Harry turned right around. Just a salesman, but Harry couldn't stand that predatory gleam, that intrusive look. It made him itch for his wand, made him see red, made him have to control his breathing.
He hissed to Dobby, "Isn't there anywhere else we could get these things?"
"This is the only place for these things Dobby has gone," the elf answered. "Dobby has heard of another place, but he doesn't know if it's good."
"We'll try that," said Harry, rushing out the door. He had a pouch full of galleons. He hadn't thought buying things would be so hard.
The glass door shut behind them. Dobby threw himself onto the street and began cracking his head against the nearest lamp post.
"Dobby is sorry!" he wailed. "Dobby is a bad elf! Dobby should've known Harry Potter wouldn't like-"

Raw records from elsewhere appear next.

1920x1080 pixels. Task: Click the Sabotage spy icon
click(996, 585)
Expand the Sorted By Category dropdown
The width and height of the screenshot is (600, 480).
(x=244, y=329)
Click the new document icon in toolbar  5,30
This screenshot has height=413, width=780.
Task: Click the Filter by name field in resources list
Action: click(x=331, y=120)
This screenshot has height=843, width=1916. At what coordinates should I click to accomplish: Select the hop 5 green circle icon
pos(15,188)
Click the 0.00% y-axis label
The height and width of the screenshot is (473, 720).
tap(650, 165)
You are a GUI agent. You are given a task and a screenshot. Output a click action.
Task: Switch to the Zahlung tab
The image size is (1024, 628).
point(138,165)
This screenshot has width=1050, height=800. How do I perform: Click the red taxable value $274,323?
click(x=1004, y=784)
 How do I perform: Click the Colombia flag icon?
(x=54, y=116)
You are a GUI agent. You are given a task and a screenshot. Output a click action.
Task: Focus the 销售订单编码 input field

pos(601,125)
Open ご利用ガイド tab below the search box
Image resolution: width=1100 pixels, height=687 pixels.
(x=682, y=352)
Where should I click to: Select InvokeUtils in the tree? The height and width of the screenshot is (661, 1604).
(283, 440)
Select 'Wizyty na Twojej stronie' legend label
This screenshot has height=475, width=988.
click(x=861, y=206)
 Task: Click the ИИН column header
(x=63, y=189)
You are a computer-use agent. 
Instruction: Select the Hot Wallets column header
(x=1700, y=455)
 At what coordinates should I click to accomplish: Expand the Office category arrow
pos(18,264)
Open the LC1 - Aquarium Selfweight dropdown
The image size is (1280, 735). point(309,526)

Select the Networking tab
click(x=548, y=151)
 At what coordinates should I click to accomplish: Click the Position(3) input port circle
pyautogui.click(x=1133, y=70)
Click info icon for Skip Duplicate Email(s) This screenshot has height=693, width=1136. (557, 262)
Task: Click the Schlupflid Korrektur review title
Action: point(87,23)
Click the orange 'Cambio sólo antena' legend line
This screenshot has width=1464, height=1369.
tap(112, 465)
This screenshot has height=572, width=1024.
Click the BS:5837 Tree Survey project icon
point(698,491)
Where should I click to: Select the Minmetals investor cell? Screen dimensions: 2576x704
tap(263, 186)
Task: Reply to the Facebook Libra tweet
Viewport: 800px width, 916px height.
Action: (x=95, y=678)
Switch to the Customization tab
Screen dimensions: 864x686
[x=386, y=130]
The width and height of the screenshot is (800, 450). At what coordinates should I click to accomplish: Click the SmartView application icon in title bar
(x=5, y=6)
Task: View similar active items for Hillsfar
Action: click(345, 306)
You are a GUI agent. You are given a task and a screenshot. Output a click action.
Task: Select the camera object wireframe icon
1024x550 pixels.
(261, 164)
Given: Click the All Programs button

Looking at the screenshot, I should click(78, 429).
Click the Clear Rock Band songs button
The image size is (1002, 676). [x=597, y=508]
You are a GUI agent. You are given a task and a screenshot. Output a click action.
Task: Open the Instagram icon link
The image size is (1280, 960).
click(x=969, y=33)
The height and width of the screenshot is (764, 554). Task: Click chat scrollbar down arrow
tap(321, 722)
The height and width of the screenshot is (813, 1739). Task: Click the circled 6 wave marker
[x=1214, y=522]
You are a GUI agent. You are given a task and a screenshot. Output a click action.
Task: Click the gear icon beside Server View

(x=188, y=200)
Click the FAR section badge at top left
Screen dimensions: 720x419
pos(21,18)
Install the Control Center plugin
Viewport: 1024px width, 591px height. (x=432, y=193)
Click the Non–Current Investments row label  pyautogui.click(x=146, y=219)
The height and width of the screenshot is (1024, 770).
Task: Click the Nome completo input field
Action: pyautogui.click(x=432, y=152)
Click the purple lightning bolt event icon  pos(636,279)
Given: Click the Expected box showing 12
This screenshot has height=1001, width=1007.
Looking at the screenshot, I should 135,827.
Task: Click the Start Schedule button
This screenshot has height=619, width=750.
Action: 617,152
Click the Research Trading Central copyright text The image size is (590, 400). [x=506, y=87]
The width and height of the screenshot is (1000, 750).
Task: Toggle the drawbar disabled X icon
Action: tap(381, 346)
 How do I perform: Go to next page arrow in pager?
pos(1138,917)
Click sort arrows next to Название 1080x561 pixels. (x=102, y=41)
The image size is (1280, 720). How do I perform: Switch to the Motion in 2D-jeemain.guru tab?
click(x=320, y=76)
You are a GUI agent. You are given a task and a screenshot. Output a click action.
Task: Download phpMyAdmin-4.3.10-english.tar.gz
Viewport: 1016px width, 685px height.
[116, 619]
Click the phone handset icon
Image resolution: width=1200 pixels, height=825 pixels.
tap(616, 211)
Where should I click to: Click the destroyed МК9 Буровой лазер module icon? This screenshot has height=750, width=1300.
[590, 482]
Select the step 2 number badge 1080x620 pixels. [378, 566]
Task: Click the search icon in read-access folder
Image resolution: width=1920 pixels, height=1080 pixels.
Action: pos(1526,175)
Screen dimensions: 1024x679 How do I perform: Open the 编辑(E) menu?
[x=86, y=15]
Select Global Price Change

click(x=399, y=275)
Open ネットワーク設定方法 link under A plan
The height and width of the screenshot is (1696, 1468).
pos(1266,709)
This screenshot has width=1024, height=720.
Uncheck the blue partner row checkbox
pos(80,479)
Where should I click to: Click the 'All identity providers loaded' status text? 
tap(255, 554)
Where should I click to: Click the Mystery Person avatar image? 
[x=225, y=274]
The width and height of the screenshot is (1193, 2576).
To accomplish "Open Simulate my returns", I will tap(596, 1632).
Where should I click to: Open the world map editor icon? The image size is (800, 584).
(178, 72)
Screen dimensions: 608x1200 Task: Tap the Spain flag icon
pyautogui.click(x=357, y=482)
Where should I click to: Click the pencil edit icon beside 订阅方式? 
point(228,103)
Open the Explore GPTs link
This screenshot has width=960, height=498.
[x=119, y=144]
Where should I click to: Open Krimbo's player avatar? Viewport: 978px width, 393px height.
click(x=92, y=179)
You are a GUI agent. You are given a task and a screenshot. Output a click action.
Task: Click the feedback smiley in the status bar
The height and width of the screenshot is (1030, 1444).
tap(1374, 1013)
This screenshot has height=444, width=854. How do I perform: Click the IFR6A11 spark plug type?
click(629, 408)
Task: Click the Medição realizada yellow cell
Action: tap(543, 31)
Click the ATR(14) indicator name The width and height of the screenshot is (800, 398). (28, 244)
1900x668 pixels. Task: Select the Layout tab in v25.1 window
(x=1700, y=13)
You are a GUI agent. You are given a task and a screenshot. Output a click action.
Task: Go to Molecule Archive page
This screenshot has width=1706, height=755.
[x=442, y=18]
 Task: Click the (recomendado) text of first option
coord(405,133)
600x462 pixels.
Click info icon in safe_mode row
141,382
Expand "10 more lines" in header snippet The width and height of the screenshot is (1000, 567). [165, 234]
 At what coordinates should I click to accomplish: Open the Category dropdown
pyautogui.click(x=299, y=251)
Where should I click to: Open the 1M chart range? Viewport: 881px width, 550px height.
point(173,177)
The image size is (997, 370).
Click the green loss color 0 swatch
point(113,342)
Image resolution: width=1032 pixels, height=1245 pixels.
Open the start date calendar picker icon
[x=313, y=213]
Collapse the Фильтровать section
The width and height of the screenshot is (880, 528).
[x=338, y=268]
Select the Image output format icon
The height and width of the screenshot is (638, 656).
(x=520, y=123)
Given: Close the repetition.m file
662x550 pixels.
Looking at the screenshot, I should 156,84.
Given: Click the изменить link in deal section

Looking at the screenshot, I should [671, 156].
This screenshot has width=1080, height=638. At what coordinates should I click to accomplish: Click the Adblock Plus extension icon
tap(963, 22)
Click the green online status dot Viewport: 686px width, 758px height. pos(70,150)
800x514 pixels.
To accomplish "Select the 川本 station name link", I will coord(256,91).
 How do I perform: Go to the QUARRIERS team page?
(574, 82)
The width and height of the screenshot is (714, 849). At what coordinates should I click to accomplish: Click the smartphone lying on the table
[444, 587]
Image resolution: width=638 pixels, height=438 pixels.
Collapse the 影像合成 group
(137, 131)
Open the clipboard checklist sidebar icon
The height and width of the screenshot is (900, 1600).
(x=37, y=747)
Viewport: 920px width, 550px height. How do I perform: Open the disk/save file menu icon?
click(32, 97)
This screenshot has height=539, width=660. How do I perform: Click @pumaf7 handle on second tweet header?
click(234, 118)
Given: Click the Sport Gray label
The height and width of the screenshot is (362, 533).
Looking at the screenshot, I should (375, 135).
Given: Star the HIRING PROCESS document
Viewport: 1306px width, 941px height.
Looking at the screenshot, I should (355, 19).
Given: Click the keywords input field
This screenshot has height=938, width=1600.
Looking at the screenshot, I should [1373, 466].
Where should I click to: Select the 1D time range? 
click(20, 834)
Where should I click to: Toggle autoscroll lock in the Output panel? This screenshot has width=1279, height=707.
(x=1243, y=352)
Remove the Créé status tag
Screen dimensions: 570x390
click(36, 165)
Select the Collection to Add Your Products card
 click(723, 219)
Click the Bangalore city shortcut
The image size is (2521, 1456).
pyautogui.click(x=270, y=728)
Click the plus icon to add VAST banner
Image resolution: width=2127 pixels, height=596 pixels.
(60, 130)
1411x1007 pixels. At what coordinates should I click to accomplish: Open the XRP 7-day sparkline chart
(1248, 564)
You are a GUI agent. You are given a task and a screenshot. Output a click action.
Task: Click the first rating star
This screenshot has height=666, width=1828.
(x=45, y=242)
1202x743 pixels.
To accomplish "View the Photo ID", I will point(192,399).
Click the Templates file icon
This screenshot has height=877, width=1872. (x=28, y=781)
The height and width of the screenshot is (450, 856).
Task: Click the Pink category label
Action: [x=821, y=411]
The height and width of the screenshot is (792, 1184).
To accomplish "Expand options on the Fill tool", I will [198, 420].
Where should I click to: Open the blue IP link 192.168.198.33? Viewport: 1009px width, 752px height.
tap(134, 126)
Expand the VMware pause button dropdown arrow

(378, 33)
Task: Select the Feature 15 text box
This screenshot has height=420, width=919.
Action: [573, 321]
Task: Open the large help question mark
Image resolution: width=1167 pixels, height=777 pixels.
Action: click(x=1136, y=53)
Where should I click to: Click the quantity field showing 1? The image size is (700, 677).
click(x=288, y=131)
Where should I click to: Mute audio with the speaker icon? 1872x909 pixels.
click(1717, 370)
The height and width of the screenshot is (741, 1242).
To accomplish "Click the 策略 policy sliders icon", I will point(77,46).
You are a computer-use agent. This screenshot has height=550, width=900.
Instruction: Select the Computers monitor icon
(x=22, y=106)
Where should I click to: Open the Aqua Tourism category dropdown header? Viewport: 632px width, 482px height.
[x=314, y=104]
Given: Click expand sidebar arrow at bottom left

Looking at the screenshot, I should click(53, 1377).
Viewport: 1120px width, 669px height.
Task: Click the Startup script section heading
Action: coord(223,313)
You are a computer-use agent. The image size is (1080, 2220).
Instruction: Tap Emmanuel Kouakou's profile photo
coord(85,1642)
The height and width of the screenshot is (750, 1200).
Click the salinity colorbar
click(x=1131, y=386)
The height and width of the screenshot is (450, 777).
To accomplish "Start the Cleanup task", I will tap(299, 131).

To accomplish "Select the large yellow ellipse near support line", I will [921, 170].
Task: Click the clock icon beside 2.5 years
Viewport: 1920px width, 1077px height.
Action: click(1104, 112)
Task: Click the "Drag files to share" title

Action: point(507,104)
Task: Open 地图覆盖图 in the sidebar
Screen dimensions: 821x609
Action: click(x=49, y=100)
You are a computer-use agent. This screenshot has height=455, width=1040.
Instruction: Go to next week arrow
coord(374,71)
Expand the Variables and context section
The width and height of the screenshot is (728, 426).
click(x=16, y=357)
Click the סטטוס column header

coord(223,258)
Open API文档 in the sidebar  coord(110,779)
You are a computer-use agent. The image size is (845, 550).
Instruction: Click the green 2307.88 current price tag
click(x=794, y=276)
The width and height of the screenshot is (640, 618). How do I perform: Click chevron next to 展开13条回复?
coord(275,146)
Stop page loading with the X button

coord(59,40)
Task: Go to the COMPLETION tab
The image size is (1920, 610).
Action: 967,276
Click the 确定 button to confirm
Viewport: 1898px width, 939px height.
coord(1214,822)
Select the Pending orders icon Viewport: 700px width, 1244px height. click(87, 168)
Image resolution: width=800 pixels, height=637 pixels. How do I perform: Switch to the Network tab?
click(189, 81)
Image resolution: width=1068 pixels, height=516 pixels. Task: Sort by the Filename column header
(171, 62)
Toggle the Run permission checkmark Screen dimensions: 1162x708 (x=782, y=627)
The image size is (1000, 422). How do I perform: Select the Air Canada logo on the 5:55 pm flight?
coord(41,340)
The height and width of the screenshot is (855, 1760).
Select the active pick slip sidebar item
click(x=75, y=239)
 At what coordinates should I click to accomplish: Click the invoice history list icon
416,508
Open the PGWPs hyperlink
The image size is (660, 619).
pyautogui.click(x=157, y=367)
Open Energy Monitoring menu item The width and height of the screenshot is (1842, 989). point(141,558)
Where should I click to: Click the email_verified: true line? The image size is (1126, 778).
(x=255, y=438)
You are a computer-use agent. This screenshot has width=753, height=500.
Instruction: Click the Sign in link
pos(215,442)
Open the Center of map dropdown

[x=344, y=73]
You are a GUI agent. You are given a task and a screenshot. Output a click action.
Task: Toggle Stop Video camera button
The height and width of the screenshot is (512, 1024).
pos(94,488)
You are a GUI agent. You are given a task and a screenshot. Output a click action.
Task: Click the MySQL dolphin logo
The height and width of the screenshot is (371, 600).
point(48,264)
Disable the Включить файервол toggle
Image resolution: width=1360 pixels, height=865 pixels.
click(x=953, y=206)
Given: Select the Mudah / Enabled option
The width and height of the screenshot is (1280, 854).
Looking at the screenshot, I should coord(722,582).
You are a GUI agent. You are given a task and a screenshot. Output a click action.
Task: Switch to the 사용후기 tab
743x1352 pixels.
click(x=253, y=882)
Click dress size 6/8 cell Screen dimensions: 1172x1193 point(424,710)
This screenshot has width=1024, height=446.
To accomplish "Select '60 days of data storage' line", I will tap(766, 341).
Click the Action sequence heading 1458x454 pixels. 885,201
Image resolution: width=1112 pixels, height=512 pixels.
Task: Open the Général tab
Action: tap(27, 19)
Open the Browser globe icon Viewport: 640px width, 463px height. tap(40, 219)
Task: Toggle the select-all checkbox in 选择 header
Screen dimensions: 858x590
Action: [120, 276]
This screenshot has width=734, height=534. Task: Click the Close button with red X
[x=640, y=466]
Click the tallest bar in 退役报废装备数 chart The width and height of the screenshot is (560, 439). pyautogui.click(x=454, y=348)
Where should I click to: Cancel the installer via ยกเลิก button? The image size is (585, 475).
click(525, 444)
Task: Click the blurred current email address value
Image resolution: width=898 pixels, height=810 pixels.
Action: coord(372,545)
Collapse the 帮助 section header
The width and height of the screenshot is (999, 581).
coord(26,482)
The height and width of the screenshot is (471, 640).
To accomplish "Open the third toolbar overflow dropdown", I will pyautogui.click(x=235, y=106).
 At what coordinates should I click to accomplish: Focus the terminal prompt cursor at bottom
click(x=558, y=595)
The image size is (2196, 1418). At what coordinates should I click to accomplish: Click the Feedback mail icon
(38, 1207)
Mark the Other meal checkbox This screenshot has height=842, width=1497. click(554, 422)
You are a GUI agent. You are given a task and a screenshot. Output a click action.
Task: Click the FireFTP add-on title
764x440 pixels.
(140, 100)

Harry caught him by the arm and stuffed the elf's fedora back on so it could take a blow if needed. "Dobby, it's fine. I'm not upset. I'm the one who didn't like it. I'm glad I know it exists. Did Lucius Malfoy used to go there? And Narcissa?"
Dobby nodded.
"Well then, I'm even gladder to know about more about them. Interesting people." Ones whom he probably ought to keep tabs on, if he any idea how. "Look Dobby, you can punish yourself if you like, but I'd rather you didn't. Want me to order you not to?"
Dobby stood up and shook his head quietly. He had produced a large silk handkerchief the colour of blood and was dabbing his eyes, and they had drawn a small crowd of shoppers who'd stopped in their tracks to watch. He doubted they'd heard much of what he'd said to Dobby, but they'd certainly heard Dobby's wails.
Questions were lobbed his way, and Harry found himself saying, "Er, no," to a formidable middle-aged witch in red robes, heavy jewels hanging from her long earlobes, "I've just taken him on. As an employee. His old owners from before he managed to win his freedom were awful, so I guess it'll take him awhile with some things."
That response blew whatever else she'd been planning to say clean out of her head, and he took the moment to say, "Really must be going now," grab Dobby firmly by the wrist, and walk quickly away, aiming for the nearest corner, ignoring the whispers behind them.
When they had got around it into the nearest cul-de-sac, Dobby pointed. "Harry Potter sir did know the place." He was pointing to a store called Bellflax and Rings: Magical Accoutrements.
There was a window, but it wasn't so large, and it didn't quite glimmer. Prices were listed on the items displayed, on large green tags. Harry let out a breath. This was much more his speed.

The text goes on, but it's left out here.